We also will realize specific analyzes about the RS implemented in the last classes.
This kind of experimentation is similar to what is expected from you in the final project.
For this reason, you must do:

- Read the train and test files
- Implement the main evaluation metrics
- Plot graphics to analyze the RSs' behavior
- Answer few questions about them

In [None]:
# import libs
import operator
import scipy
import numpy as np
import pandas as pd
import matplotlib.pyplot as plt

from scipy.sparse import csr_matrix
from collections import OrderedDict

# useful command
from IPython.core.interactiveshell import InteractiveShell
InteractiveShell.ast_node_interactivity = "all"

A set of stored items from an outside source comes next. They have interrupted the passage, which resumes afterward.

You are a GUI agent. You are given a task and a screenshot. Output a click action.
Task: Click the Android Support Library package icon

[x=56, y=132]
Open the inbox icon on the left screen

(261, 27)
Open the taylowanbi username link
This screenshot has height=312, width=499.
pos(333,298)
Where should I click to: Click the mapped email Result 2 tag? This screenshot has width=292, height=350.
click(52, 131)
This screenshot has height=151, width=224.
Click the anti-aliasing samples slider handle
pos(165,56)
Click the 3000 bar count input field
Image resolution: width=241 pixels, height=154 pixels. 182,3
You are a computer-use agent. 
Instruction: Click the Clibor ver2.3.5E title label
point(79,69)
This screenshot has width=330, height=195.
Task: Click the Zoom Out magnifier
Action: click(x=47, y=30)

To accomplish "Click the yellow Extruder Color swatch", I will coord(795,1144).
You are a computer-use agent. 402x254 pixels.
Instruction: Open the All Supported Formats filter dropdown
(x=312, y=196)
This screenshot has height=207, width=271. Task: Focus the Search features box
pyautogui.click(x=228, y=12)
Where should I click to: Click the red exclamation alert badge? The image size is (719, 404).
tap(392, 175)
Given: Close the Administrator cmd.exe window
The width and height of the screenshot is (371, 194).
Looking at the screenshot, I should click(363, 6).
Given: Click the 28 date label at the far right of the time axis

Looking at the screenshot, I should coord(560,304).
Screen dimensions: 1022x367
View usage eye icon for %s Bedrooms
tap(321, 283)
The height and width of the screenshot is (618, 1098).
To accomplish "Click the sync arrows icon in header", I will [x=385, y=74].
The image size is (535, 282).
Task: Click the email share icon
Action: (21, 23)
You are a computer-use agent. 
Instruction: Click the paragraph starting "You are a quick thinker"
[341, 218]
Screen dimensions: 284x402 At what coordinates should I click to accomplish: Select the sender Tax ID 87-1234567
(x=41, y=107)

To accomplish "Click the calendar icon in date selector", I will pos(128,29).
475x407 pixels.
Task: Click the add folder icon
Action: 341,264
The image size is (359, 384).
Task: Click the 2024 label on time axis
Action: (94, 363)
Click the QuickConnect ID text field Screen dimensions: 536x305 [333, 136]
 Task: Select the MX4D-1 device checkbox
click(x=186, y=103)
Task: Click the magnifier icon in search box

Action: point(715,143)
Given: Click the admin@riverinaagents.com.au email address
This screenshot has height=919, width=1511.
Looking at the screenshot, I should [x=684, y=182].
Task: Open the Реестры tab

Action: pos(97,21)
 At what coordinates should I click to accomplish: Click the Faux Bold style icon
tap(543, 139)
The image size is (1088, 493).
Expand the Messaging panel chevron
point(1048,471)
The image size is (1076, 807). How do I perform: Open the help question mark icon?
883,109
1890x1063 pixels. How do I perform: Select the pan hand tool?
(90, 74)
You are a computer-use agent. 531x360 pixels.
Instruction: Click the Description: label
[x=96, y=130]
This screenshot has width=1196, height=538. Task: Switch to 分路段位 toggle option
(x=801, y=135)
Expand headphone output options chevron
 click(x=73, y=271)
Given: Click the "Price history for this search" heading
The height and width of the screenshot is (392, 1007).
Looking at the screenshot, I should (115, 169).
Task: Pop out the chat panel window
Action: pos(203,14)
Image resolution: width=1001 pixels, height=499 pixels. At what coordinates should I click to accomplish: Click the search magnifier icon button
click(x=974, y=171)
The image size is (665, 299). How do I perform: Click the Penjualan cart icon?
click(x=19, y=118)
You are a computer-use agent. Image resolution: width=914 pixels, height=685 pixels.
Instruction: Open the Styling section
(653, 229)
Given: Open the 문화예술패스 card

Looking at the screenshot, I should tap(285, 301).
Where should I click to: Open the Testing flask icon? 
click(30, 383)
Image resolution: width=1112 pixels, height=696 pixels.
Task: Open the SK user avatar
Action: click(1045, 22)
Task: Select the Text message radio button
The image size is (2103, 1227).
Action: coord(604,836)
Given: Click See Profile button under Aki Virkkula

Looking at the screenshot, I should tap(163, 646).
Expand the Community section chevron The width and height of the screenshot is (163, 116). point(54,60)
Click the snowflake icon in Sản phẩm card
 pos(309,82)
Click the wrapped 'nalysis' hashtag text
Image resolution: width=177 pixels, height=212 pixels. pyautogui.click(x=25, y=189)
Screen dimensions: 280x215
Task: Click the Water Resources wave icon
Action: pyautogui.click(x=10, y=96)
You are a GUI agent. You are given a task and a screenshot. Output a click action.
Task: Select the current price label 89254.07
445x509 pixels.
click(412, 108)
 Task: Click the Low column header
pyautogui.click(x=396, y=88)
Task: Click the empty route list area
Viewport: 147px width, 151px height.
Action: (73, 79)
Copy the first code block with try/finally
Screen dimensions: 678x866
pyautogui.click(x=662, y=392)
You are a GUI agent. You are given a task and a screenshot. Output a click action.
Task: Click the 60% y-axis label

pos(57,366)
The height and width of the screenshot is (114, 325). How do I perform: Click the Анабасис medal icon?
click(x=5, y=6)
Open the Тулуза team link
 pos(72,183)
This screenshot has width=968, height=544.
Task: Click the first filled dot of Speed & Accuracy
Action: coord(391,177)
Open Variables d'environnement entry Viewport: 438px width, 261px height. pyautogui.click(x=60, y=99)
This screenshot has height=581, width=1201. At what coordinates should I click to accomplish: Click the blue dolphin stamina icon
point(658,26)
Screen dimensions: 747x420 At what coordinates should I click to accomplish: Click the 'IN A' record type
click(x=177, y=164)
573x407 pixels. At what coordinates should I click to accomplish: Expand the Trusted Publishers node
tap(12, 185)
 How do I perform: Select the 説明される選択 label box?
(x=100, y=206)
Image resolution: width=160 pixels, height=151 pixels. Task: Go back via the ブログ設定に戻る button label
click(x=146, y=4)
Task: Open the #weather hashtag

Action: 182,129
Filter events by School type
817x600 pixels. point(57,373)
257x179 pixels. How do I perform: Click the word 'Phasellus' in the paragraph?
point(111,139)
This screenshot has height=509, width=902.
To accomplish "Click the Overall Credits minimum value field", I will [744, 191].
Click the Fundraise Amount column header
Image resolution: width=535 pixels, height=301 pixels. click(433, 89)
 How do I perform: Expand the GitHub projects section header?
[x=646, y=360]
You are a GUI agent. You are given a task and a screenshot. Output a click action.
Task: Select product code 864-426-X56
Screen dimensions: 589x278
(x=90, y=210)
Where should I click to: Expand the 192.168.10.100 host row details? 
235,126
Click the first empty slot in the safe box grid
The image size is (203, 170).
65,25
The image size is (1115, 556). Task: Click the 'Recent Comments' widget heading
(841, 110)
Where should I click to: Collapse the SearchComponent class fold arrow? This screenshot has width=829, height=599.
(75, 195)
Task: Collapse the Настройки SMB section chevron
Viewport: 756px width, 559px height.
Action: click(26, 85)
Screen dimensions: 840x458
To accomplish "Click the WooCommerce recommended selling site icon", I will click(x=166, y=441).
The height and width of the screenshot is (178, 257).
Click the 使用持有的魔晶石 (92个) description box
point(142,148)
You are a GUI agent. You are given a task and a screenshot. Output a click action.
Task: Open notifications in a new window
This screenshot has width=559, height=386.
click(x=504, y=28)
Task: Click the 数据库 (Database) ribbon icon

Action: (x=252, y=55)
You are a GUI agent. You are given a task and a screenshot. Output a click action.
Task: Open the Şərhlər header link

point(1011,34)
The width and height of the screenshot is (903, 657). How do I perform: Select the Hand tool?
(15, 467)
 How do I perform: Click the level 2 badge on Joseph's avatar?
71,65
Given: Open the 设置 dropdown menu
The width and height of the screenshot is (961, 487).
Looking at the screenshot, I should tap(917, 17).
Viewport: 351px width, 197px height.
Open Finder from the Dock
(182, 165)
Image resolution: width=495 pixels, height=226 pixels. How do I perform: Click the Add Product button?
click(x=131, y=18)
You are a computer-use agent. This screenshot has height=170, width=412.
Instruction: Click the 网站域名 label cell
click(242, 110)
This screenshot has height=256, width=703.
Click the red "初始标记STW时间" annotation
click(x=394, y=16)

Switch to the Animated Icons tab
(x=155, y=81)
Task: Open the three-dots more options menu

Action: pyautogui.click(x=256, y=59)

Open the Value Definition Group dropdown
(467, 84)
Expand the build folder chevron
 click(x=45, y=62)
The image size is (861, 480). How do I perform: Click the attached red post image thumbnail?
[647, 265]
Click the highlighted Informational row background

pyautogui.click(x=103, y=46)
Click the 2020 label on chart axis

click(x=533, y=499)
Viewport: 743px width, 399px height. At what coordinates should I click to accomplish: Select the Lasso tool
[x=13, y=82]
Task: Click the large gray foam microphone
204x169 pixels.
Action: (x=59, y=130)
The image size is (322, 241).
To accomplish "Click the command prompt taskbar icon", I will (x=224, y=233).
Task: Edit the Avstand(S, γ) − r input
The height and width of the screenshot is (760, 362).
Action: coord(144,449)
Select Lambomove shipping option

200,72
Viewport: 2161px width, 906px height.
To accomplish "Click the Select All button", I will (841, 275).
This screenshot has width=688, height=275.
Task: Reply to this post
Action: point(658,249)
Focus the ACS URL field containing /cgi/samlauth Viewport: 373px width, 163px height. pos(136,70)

plt.rcParams.update({'font.size': 14})

## Reading train and test files

You can read this file as you prefer. I propose to read the files by the pandas' library and create the sparse matrix after it.

In [None]:
df_train = 
df_test = 

df_train.head()
df_test.head()

## Creating Sparse Matrix for these sets

I propose to use the csr_matrix from scipy.

In [None]:
# Select users, items and ratings logs (i.e., all information from each column)
users = 
items = 
ratings = 

In [None]:
# Define the matrix dimensions based on the max index related to users and items
nb_users = max(users)
nb_items = max(items)

In [None]:
# Creating matrix of ratings
train_matrix = csr_matrix((ratings, (users, items)), shape=(nb_users+1, nb_items+1))

train_matrix.shape

In [None]:
# Select users, items and ratings logs from test (i.e., all information from each column)
users = 
items = 
ratings = 

In [None]:
# Creating matrix of ratings
test_matrix = csr_matrix((ratings, (users, items)), shape=(nb_users+1, nb_items+1))

test_matrix.shape

## Reading the recommendation

This function is used to read the recommendations generated by each RS.

In [None]:
def readRecommendation(file_name):
    
    recommendations = {}
    file_in = open(file_name, 'r')
    
    # for each line
    for row in file_in:
        row = row.rstrip()
        # extracting userId
        values = row.split("\t")
        userId = int(values[0])
        recommendations[userId] = []
        # extracting items
        values[1] = values[1].replace('[','')
        values[1] = values[1].replace(']','')
        recList = values[1].split(',')
        # saving items
        for tupla in recList:
            v = tupla.split(':')
            recommendations[userId].append(int(v[0]))
    
    file_in.close()
    
    return recommendations

Reading all files saved before.

In [None]:
rec_MostPopular = readRecommendation("recList_MostPopular.txt")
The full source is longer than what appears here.